## [GOAL OF THE EXERCISE]
All the records below must be returned exactly as they stand.

## [DATA TO PROCESS]
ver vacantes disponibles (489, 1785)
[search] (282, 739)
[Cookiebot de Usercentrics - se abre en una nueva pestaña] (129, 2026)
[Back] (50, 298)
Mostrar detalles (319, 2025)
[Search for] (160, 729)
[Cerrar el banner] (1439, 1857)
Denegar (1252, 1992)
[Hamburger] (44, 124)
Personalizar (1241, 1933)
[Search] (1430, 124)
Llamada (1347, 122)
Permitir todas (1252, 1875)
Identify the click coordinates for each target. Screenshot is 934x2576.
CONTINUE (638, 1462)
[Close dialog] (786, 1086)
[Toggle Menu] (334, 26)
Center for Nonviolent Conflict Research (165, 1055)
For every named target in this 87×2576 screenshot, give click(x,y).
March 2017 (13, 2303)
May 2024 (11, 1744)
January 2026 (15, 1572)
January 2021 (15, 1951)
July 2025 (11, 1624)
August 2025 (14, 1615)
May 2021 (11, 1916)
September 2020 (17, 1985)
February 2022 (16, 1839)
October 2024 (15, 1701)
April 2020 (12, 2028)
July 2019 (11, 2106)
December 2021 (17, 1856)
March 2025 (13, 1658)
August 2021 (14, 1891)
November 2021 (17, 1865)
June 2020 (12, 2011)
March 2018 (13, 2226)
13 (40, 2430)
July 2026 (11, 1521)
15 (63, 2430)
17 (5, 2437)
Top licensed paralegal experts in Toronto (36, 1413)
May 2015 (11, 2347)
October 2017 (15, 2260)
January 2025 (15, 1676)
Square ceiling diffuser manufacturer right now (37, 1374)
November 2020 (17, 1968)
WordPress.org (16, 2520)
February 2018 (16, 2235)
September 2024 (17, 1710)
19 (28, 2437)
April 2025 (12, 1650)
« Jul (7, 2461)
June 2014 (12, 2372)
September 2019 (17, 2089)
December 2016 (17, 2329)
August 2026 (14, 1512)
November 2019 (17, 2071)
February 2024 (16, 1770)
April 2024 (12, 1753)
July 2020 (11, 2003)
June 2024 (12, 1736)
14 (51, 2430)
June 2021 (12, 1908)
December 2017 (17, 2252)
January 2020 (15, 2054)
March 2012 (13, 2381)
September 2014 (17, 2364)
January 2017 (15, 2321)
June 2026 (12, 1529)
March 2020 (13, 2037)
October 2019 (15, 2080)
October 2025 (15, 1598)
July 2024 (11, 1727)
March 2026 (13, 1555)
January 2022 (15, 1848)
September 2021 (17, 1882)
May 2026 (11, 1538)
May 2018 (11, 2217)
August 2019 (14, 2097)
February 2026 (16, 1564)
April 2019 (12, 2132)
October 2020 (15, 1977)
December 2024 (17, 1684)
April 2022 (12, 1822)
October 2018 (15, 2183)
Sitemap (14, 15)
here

## [RESPONSE TO THIS TASK]
ver vacantes disponibles (489, 1785)
[search] (282, 739)
[Cookiebot de Usercentrics - se abre en una nueva pestaña] (129, 2026)
[Back] (50, 298)
Mostrar detalles (319, 2025)
[Search for] (160, 729)
[Cerrar el banner] (1439, 1857)
Denegar (1252, 1992)
[Hamburger] (44, 124)
Personalizar (1241, 1933)
[Search] (1430, 124)
Llamada (1347, 122)
Permitir todas (1252, 1875)
Identify the click coordinates for each target. Screenshot is 934x2576.
CONTINUE (638, 1462)
[Close dialog] (786, 1086)
[Toggle Menu] (334, 26)
Center for Nonviolent Conflict Research (165, 1055)
For every named target in this 87×2576 screenshot, give click(x,y).
March 2017 (13, 2303)
May 2024 (11, 1744)
January 2026 (15, 1572)
January 2021 (15, 1951)
July 2025 (11, 1624)
August 2025 (14, 1615)
May 2021 (11, 1916)
September 2020 (17, 1985)
February 2022 (16, 1839)
October 2024 (15, 1701)
April 2020 (12, 2028)
July 2019 (11, 2106)
December 2021 (17, 1856)
March 2025 (13, 1658)
August 2021 (14, 1891)
November 2021 (17, 1865)
June 2020 (12, 2011)
March 2018 (13, 2226)
13 (40, 2430)
July 2026 (11, 1521)
15 (63, 2430)
17 (5, 2437)
Top licensed paralegal experts in Toronto (36, 1413)
May 2015 (11, 2347)
October 2017 (15, 2260)
January 2025 (15, 1676)
Square ceiling diffuser manufacturer right now (37, 1374)
November 2020 (17, 1968)
WordPress.org (16, 2520)
February 2018 (16, 2235)
September 2024 (17, 1710)
19 (28, 2437)
April 2025 (12, 1650)
« Jul (7, 2461)
June 2014 (12, 2372)
September 2019 (17, 2089)
December 2016 (17, 2329)
August 2026 (14, 1512)
November 2019 (17, 2071)
February 2024 (16, 1770)
April 2024 (12, 1753)
July 2020 (11, 2003)
June 2024 (12, 1736)
14 (51, 2430)
June 2021 (12, 1908)
December 2017 (17, 2252)
January 2020 (15, 2054)
March 2012 (13, 2381)
September 2014 (17, 2364)
January 2017 (15, 2321)
June 2026 (12, 1529)
March 2020 (13, 2037)
October 2019 (15, 2080)
October 2025 (15, 1598)
July 2024 (11, 1727)
March 2026 (13, 1555)
January 2022 (15, 1848)
September 2021 (17, 1882)
May 2026 (11, 1538)
May 2018 (11, 2217)
August 2019 (14, 2097)
February 2026 (16, 1564)
April 2019 (12, 2132)
October 2020 (15, 1977)
December 2024 (17, 1684)
April 2022 (12, 1822)
October 2018 (15, 2183)
Sitemap (14, 15)
here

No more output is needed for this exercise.